I think the answer to this is simple: Peikoff should not assume that he's intellectually honest. He should take seriously that maybe Ayn Rand is right and that superior honesty sets her apart. It was dishonest of Peikoff not to consider that he might be dishonest compared to Rand. He might not even be aware of some of the ways she's honest that he isn't. He might not know about some types of honesty and how to judge whether he has them. He also might not know about some types of bias or dishonesty, and how to accurately judge whether he has them (it's common to be dishonest when evaluating your own honesty).

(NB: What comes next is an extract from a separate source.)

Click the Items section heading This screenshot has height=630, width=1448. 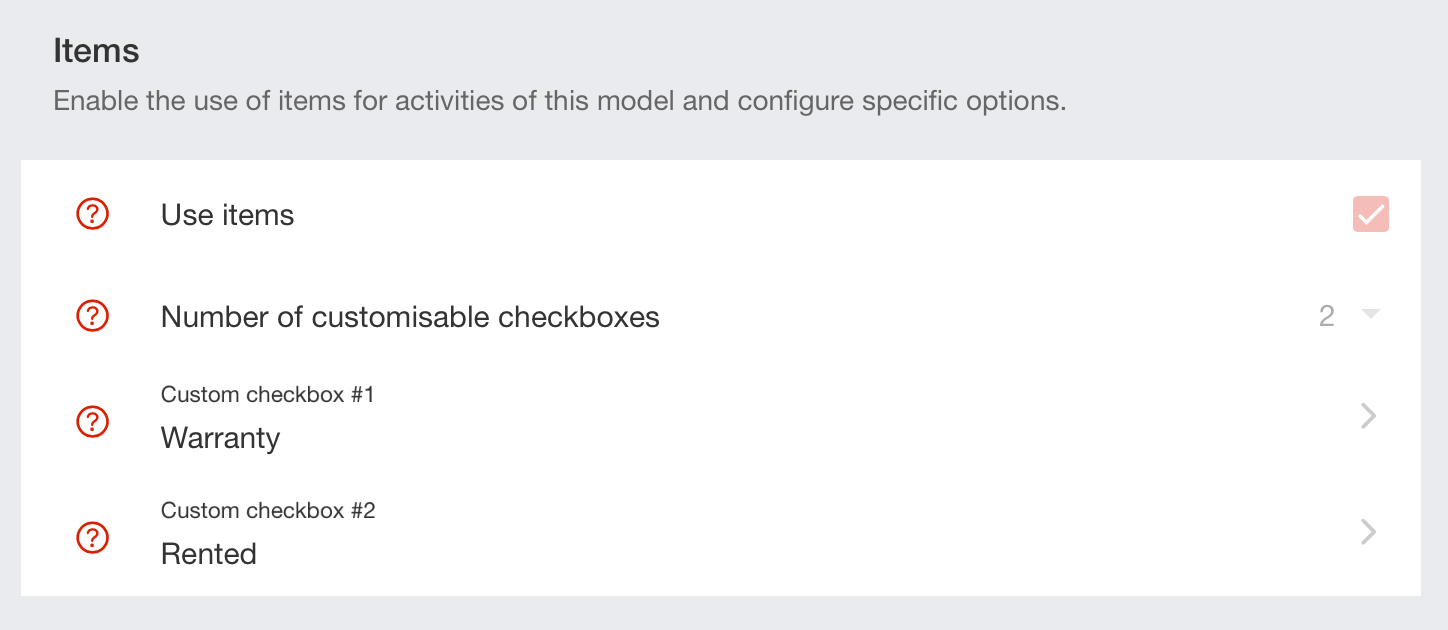point(96,51)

Soon after, Peikoff writes something relevant:

In order to be fully clear at this point, I want to make one more comment about Ayn Rand’s anger. Many times, as I have explained, it was thoroughly justified. But sometimes it was not justified. For instance, Ayn Rand not infrequently became angry at me over some philosophical statement I made that seemed for the moment to ally me with one of the intellectual movements she was fighting. On many such occasions, of course, she remained calm because she understood the cause of my statement : that I still had a great deal to learn. But other times she did not; she did not grasp fully the gulf that separates the historic master, to whom the truth is obvious, from the merely intelligent student. Since her mind immediately integrated a remark to the fundamentals it presupposes, she would project at once, almost automatically, the full, horrendous meaning of what I had uttered, and then she would be shocked at me. Once I explained that I had not understood the issue at all, her anger melted and she became intent on clarifying the truth for me. The anger she felt on such occasions was mistaken, but it was not irrational. Its root was her failure to appreciate her own intellectual uniqueness.

I don't think this account is fully honest. Peikoff isn't very self-aware. He should have taken more seriously that Rand's intuitions could be correct. Maybe she was getting angry for a reason. In other words, maybe Peikoff was doing something wrong. He could have considered that more. There are signs in both of these passages that he wasn't actually very deferential or respectful to Rand's judgment. He'd disagree with her and expect to be right, even though he won zero or near-zero debates with her.

Here's what I think Peikoff was doing wrong: he (on multiple occasions) made horrendous statements without knowing what he was talking about. That's not just an unavoidable accident. He could have asked questions or made more tentative or conditional statements. He could have spoken within the limits of his knowledge instead of trying to make claims about issues he didn't understand at all.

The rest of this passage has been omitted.